** PROBLEM STATEMENT **
Pull every line containing "agent" from the entries.

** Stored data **
---------------

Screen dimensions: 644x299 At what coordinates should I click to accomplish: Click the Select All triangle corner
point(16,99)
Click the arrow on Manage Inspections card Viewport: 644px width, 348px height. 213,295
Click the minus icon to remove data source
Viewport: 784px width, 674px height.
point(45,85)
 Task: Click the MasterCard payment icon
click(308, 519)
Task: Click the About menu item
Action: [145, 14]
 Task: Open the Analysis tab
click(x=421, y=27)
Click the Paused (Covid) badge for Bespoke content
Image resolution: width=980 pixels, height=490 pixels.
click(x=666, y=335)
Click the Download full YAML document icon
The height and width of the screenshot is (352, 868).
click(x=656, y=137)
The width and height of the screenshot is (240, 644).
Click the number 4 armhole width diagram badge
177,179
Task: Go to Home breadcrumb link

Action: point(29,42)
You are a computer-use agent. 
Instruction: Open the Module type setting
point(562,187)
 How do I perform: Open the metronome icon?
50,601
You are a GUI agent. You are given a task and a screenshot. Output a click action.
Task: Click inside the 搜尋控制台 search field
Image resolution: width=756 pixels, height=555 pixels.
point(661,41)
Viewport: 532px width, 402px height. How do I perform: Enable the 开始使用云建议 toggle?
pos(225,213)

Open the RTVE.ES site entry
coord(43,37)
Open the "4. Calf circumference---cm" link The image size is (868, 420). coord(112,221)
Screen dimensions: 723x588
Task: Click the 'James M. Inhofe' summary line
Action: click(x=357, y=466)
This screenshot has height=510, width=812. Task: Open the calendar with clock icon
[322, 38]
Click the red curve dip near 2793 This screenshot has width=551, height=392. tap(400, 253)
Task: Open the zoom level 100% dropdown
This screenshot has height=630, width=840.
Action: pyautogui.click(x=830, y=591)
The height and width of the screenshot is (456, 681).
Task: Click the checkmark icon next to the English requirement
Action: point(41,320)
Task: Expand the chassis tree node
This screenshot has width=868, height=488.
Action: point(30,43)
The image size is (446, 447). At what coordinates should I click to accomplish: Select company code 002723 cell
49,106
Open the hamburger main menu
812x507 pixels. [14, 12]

---------------

** TASK ANSWER **
You are a computer-use agent. 
You are a GUI agent. You are given a task and a screenshot. Output a click action.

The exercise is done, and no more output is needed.